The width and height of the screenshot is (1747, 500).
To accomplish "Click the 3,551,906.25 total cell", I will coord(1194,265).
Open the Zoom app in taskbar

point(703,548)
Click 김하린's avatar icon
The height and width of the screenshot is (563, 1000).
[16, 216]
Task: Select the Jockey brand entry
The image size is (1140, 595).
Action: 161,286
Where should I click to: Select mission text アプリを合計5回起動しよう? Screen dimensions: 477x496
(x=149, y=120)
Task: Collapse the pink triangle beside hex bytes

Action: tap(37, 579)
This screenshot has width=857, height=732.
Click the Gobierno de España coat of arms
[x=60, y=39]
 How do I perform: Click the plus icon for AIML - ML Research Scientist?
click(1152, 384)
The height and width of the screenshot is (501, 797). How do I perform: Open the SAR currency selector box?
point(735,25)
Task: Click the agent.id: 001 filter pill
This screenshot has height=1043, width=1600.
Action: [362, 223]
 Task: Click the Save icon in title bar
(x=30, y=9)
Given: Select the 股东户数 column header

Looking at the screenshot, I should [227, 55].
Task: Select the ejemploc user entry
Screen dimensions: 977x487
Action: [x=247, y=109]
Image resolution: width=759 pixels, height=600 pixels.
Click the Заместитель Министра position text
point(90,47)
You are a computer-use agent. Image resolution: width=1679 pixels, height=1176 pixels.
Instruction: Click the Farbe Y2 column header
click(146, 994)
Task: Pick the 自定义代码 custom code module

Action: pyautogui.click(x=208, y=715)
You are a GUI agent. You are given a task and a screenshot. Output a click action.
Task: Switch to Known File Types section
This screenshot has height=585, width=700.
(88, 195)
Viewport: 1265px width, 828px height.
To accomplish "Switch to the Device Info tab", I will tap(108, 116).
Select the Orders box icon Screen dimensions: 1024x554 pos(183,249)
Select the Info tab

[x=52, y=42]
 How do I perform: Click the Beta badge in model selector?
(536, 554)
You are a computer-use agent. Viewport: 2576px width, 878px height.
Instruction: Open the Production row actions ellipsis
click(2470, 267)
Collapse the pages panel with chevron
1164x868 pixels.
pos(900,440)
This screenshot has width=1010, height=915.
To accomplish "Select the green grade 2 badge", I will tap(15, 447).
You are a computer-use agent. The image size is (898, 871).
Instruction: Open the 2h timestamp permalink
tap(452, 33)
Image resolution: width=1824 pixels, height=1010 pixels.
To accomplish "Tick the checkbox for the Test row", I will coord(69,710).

· · · ·

_Task directions_: From the first line to the last, reproduce the data exactly.

_Output of the task_:
The width and height of the screenshot is (1747, 500).
To accomplish "Click the 3,551,906.25 total cell", I will coord(1194,265).
Open the Zoom app in taskbar

point(703,548)
Click 김하린's avatar icon
The height and width of the screenshot is (563, 1000).
[16, 216]
Task: Select the Jockey brand entry
The image size is (1140, 595).
Action: 161,286
Where should I click to: Select mission text アプリを合計5回起動しよう? Screen dimensions: 477x496
(x=149, y=120)
Task: Collapse the pink triangle beside hex bytes

Action: tap(37, 579)
This screenshot has width=857, height=732.
Click the Gobierno de España coat of arms
[x=60, y=39]
 How do I perform: Click the plus icon for AIML - ML Research Scientist?
click(1152, 384)
The height and width of the screenshot is (501, 797). How do I perform: Open the SAR currency selector box?
point(735,25)
Task: Click the agent.id: 001 filter pill
This screenshot has height=1043, width=1600.
Action: [362, 223]
 Task: Click the Save icon in title bar
(x=30, y=9)
Given: Select the 股东户数 column header

Looking at the screenshot, I should [227, 55].
Task: Select the ejemploc user entry
Screen dimensions: 977x487
Action: [x=247, y=109]
Image resolution: width=759 pixels, height=600 pixels.
Click the Заместитель Министра position text
point(90,47)
You are a computer-use agent. Image resolution: width=1679 pixels, height=1176 pixels.
Instruction: Click the Farbe Y2 column header
click(146, 994)
Task: Pick the 自定义代码 custom code module

Action: pyautogui.click(x=208, y=715)
You are a GUI agent. You are given a task and a screenshot. Output a click action.
Task: Switch to Known File Types section
This screenshot has height=585, width=700.
(88, 195)
Viewport: 1265px width, 828px height.
To accomplish "Switch to the Device Info tab", I will tap(108, 116).
Select the Orders box icon Screen dimensions: 1024x554 pos(183,249)
Select the Info tab

[x=52, y=42]
 How do I perform: Click the Beta badge in model selector?
(536, 554)
You are a computer-use agent. Viewport: 2576px width, 878px height.
Instruction: Open the Production row actions ellipsis
click(2470, 267)
Collapse the pages panel with chevron
1164x868 pixels.
pos(900,440)
This screenshot has width=1010, height=915.
To accomplish "Select the green grade 2 badge", I will tap(15, 447).
You are a computer-use agent. The image size is (898, 871).
Instruction: Open the 2h timestamp permalink
tap(452, 33)
Image resolution: width=1824 pixels, height=1010 pixels.
To accomplish "Tick the checkbox for the Test row", I will coord(69,710).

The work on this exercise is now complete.